● WHAT IS NEEDED:
In the compression paddle text, swap "mechanical fasteners" for "mechanical connectors" in everything from "The foam compressive element 202 may be secured" down to "resulting x-ray images.", and give that stretch back.
::: STUDY TEXT :::
The foam compressive element 202 may be secured to a bottom surface of the substrate 204 with a chemical adhesive. In other example, an upper surface of the compressive element may be a rigid plastic or other material to which the foam compressive element 202 is secured. A plurality of bolts, hooks, or other mechanical fasteners (not shown) may be used to connect this rigid plastic to the rigid substrate 204 of the paddle 200. If such mechanical fasteners are used, it may be desirable to dispose said fasteners away from areas of the foam compressive element 202 that are expected to compress against a breast, so as to avoid pressure points and resulting discomfort associated therewith, as well as to prevent artifacts from appearing in any resulting x-ray images.

The foam compressive element 202 includes a number of edge surfaces. A leading edge surface 210 is disposed proximate the leading face 208 of the substrate 204 so as to be disposed proximate the chest wall of a patient during compression and imaging procedures. A trailing edge surface 212 is disposed opposite the leading edge surface 210, proximate the bracket portion 206. Lateral edge surfaces 214, 216 are also depicted. In general, these lateral edge surfaces 214, 216 may be depicted as inner or outer lateral edge surfaces, consistent with terminology typically used to describe inner and outer sides of the breast. Of course, a person of skill in the art will recognize that the same compression paddle 200 may be used to compress either breast, one at a time, which would effectively change the application of the terms “inner” and “outer” to the lateral edge surfaces of the foam compressive element 202. Further, a mid-plane 220 is disposed between the lateral edge surfaces 214, 216, at an approximate midpoint thereof. The mid-plane 220 is disposed substantially orthogonal to a compressive surface 218 that is disposed on an underside of the foam compressive element 202. Portions of the compressive surface 218 will contact the breast during compression. In another example, the foam compressive element 202 may be covered with a biocompatible cover, which may protect the foam compressive element 202 from absorbing bodily fluids. In examples, the cover may be disposable or cleanable. To improve the patient experience, the cover may be manufactured of a soft material where it contacts the patient. To prevent fluid transfer into the foam compressive element 202, an opposite plastic side may contact the foam compressive element 202. An interface 222 is located where the compressive surface 218 meets the leading edge surface 210. The shape of the interface 222 during compression aids in defining the foam compressive element 202 and the function thereof.
::: DATASET EXCERPT :::
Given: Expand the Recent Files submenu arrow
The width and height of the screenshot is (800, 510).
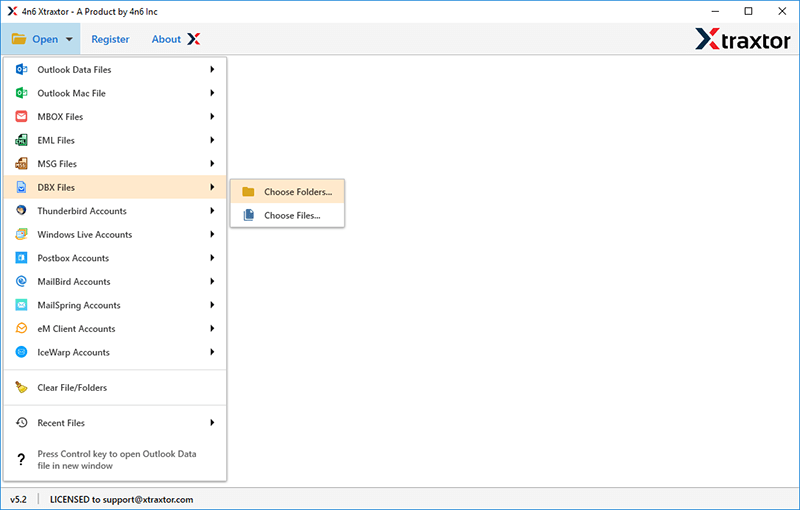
:::
● RESPONSE:
The foam compressive element 202 may be secured to a bottom surface of the substrate 204 with a chemical adhesive. In other example, an upper surface of the compressive element may be a rigid plastic or other material to which the foam compressive element 202 is secured. A plurality of bolts, hooks, or other mechanical connectors (not shown) may be used to connect this rigid plastic to the rigid substrate 204 of the paddle 200. If such mechanical connectors are used, it may be desirable to dispose said fasteners away from areas of the foam compressive element 202 that are expected to compress against a breast, so as to avoid pressure points and resulting discomfort associated therewith, as well as to prevent artifacts from appearing in any resulting x-ray images.